Graphitic hollow porous carbon spheres (GHPCSs) have the advantages of a unique cavity structure, high surface area and excellent conductivity, and are promising electrode materials for energy storage. A Fe–tannic acid (TA) framework synthesized using TA as the carbon source and K₃[Fe(C₂O₄)₃] as a complexing agent, was self-assembled onto a melamine foam, which was converted to GHPCSs by carbonization, where the K₃[Fe(C₂O₄) ₃] also acts as an activating-graphitizing agent. The outer shell of the as-prepared GHPCSs has a large specific surface area, a micropore-dominated structure and excellent electrical conductivity, which ensure a large enough active surface area for charge accumulation and fast ion/electron transport in the partially graphitized carbon framework and pores. The optimum GHPCS has a high capacitance of 332.7 F g⁻¹ at 1 A g⁻¹. An assembled symmetric supercapacitor has a high energy density of 23.7 Wh kg⁻¹ at 459.1 W kg⁻¹ in 1 mol L^-1 Na₂SO₄. In addition, the device has long-term cycling stability with a 92.1% retention rate after 10,000 cycles. This study not only provides an economic and time-saving approach for constructing GHPCSs by a self-assembly method, but also optimizes ion/electron transport in the carbon spheres to give them excellent performance in capacitive energy storage.
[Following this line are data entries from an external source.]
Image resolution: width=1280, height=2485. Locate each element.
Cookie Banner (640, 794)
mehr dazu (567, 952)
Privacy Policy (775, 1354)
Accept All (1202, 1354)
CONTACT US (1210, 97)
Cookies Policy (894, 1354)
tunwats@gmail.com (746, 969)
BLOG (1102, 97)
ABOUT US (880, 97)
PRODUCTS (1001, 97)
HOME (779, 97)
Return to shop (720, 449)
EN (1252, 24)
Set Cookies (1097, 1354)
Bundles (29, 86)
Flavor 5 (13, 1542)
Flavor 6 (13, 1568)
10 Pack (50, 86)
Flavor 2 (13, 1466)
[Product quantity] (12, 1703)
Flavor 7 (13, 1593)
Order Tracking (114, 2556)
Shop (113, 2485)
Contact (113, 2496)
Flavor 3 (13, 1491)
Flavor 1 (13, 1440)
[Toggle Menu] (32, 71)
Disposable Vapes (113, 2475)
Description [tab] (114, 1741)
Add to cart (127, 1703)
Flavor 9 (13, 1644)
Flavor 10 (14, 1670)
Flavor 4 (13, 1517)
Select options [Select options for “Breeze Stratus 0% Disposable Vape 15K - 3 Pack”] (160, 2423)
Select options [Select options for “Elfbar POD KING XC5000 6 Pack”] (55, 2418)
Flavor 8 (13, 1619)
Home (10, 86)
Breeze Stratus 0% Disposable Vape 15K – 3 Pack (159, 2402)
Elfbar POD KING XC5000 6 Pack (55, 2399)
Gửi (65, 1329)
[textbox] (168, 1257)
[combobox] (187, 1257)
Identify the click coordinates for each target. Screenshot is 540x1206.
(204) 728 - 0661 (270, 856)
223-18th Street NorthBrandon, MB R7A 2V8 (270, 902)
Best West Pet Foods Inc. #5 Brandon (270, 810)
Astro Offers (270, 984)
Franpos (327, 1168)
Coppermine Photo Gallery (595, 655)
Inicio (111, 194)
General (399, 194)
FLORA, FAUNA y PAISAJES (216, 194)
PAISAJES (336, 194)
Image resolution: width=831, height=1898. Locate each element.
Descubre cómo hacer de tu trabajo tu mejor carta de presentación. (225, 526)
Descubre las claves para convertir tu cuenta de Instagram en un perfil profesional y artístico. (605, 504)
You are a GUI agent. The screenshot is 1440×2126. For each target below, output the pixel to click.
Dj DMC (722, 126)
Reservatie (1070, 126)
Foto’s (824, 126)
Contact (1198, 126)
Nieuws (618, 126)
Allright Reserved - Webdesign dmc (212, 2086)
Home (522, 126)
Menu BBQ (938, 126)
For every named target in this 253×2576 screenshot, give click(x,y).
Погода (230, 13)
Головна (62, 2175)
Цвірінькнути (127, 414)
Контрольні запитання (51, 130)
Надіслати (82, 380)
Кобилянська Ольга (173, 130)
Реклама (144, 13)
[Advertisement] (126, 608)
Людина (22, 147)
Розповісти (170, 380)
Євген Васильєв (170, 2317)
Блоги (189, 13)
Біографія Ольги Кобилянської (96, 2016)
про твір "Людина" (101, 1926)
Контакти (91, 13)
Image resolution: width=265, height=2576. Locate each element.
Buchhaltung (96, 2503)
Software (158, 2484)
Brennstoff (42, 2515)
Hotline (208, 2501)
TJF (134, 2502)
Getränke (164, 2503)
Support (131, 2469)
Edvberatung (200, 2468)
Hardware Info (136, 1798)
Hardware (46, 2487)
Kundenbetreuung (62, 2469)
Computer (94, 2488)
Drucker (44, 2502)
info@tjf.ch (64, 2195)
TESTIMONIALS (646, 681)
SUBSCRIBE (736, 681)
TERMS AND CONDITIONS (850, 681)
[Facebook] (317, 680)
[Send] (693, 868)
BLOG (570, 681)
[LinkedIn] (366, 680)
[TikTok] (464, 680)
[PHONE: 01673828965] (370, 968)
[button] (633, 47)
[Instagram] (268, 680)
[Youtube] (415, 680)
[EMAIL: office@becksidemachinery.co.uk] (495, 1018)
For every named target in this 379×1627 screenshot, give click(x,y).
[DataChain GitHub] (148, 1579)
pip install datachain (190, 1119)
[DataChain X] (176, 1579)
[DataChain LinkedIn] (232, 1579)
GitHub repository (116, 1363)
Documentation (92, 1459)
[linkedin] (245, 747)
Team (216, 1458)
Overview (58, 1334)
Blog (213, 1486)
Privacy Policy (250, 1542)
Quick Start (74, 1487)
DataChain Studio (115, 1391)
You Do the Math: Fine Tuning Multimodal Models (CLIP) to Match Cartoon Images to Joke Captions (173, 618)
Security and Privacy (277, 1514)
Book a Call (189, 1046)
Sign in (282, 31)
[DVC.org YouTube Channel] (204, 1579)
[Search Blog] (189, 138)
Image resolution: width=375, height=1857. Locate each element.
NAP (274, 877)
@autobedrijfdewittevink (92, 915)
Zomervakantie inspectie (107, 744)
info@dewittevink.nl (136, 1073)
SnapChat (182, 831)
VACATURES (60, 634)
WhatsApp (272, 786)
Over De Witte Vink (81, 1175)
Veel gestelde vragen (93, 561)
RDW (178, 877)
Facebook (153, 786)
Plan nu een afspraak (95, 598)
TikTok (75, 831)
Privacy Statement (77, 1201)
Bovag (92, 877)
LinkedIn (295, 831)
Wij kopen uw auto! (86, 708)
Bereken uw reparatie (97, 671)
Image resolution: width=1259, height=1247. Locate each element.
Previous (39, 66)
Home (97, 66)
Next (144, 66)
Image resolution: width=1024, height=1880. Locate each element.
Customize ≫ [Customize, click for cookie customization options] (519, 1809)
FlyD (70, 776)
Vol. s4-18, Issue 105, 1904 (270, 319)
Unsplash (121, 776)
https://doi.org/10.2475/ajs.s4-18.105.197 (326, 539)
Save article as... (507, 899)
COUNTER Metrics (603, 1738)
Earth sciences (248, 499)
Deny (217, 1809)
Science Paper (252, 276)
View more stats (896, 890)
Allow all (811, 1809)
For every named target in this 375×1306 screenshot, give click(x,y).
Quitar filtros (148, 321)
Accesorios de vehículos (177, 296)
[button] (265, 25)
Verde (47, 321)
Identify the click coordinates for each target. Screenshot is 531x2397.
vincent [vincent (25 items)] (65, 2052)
石墨中空多孔碳球（GHPCSs）具有独特的空腔结构、高表面积和优异的导电性等优点，是很有前景的储能电极材料。以 TA 为碳源、K ₃ [Fe(C ₂ O ₄ ) ₃ ] 为络合剂合成的 Fe-单宁酸 (TA) 骨架自组装到三聚氰胺泡沫上，通过碳化将其转化为 GHPCSs , 其中 K ₃ [Fe(C ₂ O ₄ ) ₃] 也可作为活化石墨化剂。所制备的 GHPCSs 的外壳具有较大的比表面积、微孔主导结构和优异的导电性，确保了足够大的活性表面积以在部分石墨化的碳框架中进行电荷积累和快速离子/电子传输，毛孔。最佳GHPCS在1 A g ^{-1 时}具有332.7 F g ^-1的高电容。组装的对称超级电容器在 459.1 W kg ^-1 in 1 mol L ^-1 Na ₂ SO _{4 中}具有 23.7 Wh kg ^-1的高能量密度. 此外，该器件具有长期循环稳定性，10,000 次循环后保留率为 92.1%。该研究不仅为通过自组装方法构建 GHPCSs 提供了一种经济、省时的方法，而且还优化了碳球中的离子/电子传输，使其在电容储能方面具有优异的性能。